Advances in Human-Computer Interaction (Jan 2018)

Factor Analysis of Utterances in Japanese Fiction-Writing Based on BCCWJ Speaker Information Corpus

  • Hajime Murai

DOI
https://doi.org/10.1155/2018/5056268
Journal volume & issue
Vol. 2018

Abstract

Read online

To analyse the characteristics of utterances in Japanese novels, several attributes (e.g., the speaker, listener, relationship between the speaker and listener, and gender of the speaker) were added to a randomly extracted Japanese novel corpus. A total of 887 data sets, with 5632 annotated utterances, were prepared. Based on the attribute annotated utterance corpus, the characteristics of utterance styles were extracted quantitatively.

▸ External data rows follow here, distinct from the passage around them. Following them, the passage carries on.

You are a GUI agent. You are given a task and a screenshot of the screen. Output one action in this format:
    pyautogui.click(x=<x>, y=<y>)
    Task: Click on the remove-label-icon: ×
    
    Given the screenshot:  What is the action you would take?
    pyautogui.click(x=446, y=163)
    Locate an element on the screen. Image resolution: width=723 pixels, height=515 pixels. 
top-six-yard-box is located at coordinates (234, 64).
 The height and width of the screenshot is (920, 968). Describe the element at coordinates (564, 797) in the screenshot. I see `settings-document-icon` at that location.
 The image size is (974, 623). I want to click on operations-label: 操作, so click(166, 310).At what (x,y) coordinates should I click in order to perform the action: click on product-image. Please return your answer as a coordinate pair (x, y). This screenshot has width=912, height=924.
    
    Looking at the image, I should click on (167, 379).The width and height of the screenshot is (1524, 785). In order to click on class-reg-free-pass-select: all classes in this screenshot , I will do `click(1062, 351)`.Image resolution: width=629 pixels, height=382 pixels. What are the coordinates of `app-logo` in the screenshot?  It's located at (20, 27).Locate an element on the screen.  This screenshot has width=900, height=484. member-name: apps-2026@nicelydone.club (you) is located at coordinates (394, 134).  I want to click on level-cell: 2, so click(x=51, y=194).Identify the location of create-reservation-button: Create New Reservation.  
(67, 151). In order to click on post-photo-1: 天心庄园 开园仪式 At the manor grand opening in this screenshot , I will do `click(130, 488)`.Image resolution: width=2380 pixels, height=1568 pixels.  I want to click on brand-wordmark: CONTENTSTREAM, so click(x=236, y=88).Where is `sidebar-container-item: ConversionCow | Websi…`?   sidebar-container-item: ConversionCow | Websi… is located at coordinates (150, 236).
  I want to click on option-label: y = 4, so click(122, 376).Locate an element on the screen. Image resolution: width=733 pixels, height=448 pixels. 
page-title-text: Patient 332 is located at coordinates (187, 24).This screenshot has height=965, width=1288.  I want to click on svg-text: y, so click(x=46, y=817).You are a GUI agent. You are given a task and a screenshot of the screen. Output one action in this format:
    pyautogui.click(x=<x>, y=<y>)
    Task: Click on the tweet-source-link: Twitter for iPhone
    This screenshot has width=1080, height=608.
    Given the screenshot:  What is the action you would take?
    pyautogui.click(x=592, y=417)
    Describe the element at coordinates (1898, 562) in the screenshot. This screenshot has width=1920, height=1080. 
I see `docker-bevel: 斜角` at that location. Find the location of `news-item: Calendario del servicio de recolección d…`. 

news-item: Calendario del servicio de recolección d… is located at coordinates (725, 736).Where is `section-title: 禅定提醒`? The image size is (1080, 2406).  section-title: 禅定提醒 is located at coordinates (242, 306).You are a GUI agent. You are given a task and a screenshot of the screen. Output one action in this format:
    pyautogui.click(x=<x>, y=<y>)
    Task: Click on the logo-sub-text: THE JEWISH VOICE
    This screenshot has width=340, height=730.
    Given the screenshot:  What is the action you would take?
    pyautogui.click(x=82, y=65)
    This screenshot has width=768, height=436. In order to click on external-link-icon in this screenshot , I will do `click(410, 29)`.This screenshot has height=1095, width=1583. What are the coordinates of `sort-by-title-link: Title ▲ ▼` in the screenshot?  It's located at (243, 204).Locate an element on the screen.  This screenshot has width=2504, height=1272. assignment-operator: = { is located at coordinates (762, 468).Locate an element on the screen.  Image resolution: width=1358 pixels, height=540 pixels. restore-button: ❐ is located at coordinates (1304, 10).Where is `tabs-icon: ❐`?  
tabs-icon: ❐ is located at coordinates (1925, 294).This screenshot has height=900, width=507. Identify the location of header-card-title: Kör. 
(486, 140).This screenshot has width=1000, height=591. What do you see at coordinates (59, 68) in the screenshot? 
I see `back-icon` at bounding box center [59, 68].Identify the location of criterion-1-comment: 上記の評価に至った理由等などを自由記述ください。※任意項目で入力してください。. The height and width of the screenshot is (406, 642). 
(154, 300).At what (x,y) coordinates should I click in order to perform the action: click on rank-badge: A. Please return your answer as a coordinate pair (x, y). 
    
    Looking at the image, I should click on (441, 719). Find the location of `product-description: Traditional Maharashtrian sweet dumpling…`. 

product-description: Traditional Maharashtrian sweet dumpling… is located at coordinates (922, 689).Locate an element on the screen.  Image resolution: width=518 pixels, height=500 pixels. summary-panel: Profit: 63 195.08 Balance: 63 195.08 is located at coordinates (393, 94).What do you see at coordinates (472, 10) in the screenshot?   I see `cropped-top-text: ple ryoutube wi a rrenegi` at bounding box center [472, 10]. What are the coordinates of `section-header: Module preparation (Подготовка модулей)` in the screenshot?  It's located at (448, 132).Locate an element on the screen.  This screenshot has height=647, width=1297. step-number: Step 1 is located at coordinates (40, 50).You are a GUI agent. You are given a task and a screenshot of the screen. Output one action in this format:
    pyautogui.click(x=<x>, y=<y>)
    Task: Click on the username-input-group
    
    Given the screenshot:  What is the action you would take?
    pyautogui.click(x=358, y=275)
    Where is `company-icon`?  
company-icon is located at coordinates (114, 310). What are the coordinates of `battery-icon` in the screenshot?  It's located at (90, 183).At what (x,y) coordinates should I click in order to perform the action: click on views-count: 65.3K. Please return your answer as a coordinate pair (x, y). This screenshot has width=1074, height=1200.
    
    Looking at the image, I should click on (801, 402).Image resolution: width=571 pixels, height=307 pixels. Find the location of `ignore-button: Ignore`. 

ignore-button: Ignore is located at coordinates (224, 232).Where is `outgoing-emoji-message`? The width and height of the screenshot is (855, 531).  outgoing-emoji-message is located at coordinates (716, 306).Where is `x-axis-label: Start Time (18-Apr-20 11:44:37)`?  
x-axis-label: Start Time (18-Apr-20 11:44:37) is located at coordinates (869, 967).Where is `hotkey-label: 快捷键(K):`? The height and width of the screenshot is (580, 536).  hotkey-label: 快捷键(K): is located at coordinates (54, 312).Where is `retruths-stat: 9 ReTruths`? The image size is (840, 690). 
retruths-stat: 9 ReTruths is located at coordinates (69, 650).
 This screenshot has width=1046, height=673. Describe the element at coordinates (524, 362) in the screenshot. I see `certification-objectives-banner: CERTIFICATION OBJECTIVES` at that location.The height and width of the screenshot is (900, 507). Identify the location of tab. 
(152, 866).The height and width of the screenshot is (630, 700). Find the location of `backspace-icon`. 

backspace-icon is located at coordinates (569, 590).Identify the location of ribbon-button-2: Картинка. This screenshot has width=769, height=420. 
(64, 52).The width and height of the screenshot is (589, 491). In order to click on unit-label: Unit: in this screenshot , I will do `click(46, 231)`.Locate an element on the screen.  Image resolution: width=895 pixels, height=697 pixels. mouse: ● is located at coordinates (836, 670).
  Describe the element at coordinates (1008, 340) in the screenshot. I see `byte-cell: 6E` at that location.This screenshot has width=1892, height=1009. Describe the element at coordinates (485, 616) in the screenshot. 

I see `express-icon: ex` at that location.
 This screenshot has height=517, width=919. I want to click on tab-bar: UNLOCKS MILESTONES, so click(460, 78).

A chi-square test was used for particles and auxiliary verbs to extract utterance characteristics which reflected the genders of and relationships between the speakers and listeners. Results revealed that the use of imperative words was higher among male characters than their female counterparts, who used more particle verbs, and that auxiliaries of politeness were used more frequently for ‘coworkers’ and ‘superior authorities’. In addition, utterances varied between close and intimate relationships between the speaker and listener. Moreover, repeated factor analyses for 7576 data sets in BCCWJ speaker information corpus revealed ten typical utterance styles (neutral, frank, dialect, polite, feminine, crude, aged, interrogative, approval, and dandy). The factor scores indicated relationships between various utterance styles and fundamental attributes of speakers. Thus, results of this study would be utilisable in speaker identification tasks, automatic speech generation tasks, and scientific interpretation of stories and characters.